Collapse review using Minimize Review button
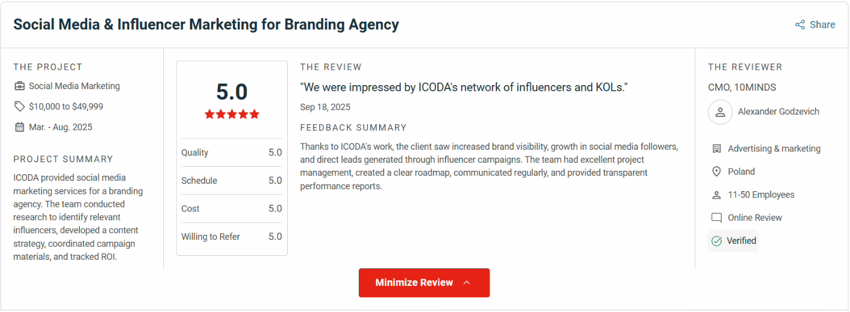pyautogui.click(x=414, y=283)
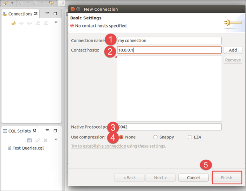Open the Connections panel view menu arrow
This screenshot has width=246, height=191.
tap(56, 23)
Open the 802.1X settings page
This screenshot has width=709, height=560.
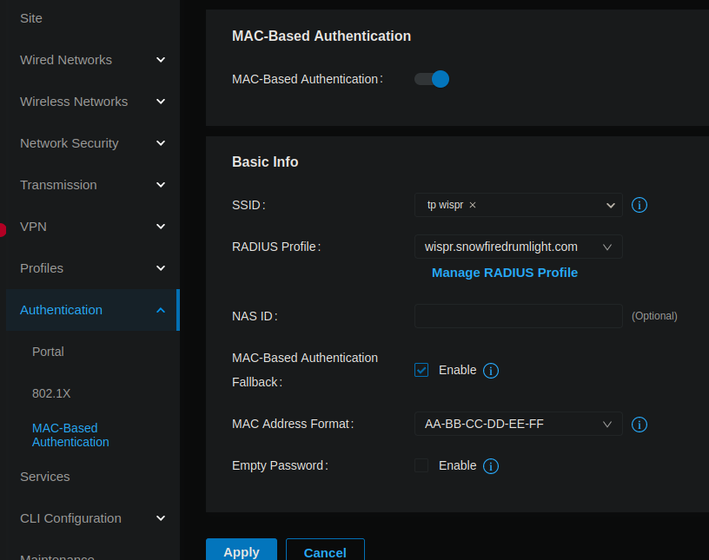(x=51, y=393)
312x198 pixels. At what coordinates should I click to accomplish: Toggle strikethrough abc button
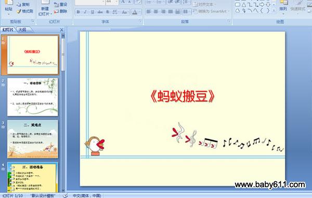[100, 12]
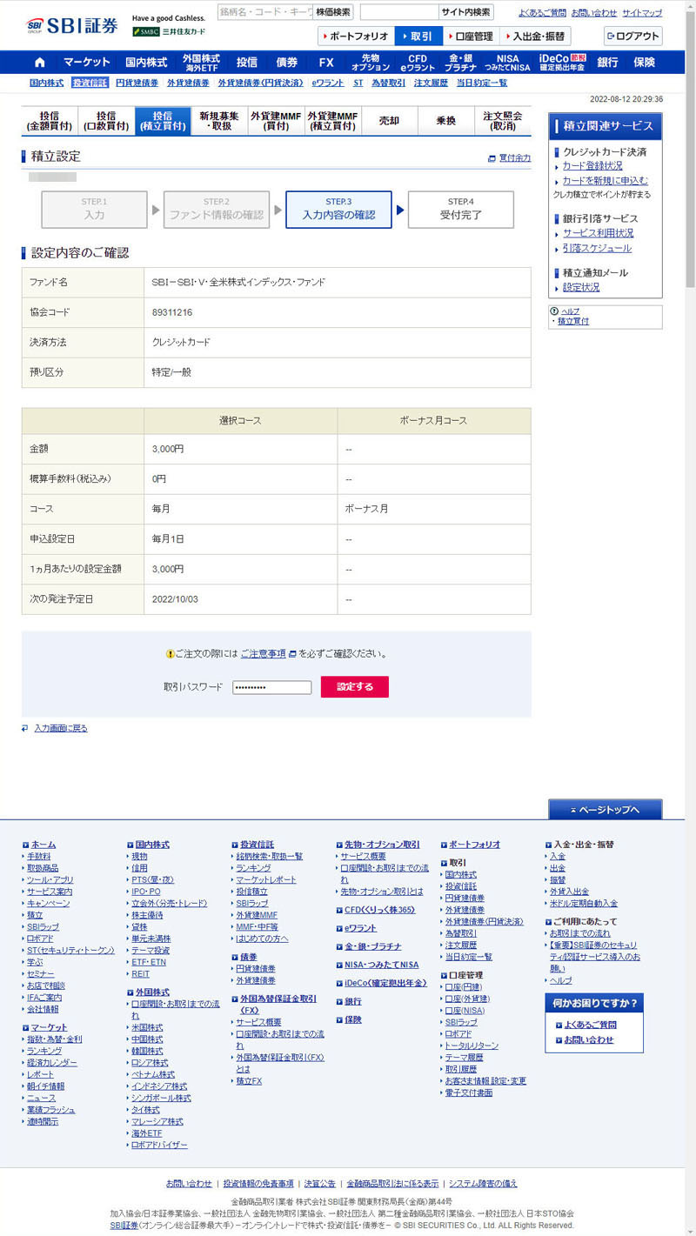Click the 買付余力 window icon link
The width and height of the screenshot is (696, 1236).
point(492,158)
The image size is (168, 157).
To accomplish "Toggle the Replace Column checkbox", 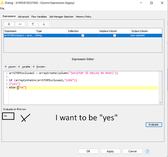I will [x=115, y=36].
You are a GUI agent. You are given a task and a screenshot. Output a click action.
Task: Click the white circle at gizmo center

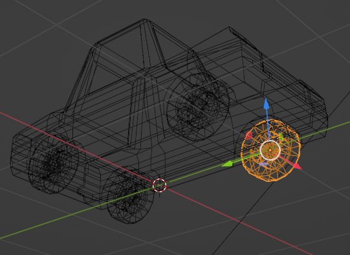click(x=270, y=151)
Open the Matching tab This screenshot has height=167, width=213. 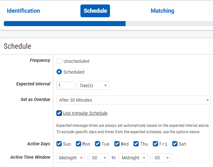[x=162, y=11]
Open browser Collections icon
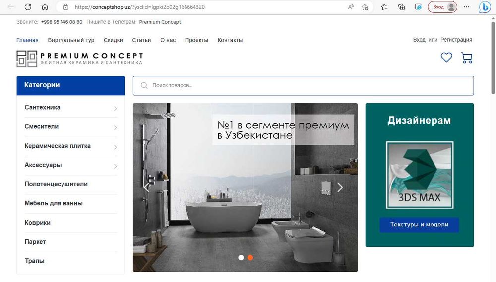 click(401, 7)
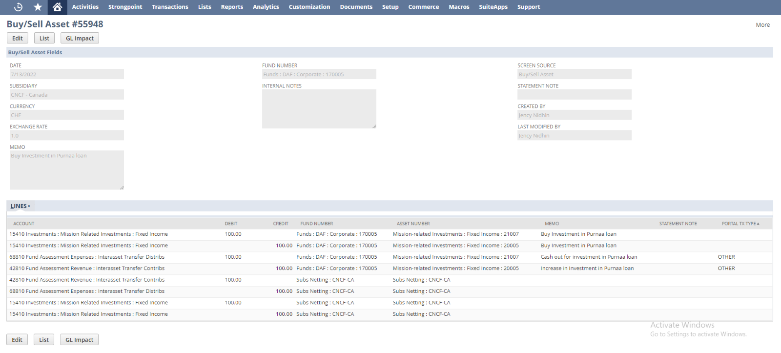Open the Recent Records history icon
The height and width of the screenshot is (353, 781).
click(x=18, y=7)
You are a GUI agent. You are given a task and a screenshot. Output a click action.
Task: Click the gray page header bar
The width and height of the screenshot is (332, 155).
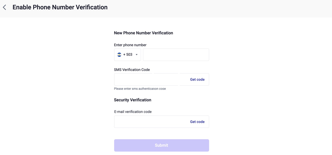point(219,9)
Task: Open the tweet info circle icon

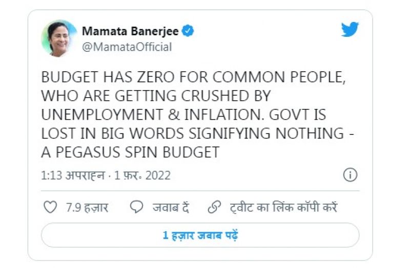Action: pos(350,175)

------------------------------

> [To do]:
What you write should match, word for word, the lines from the one containing "The width and height of the screenshot is (332, 155)." to the end of the listing, with both ends kept and the pictures left out.

> [Answer for this exercise]:
The width and height of the screenshot is (332, 155).
point(219,9)
Task: Open the tweet info circle icon

Action: pos(350,175)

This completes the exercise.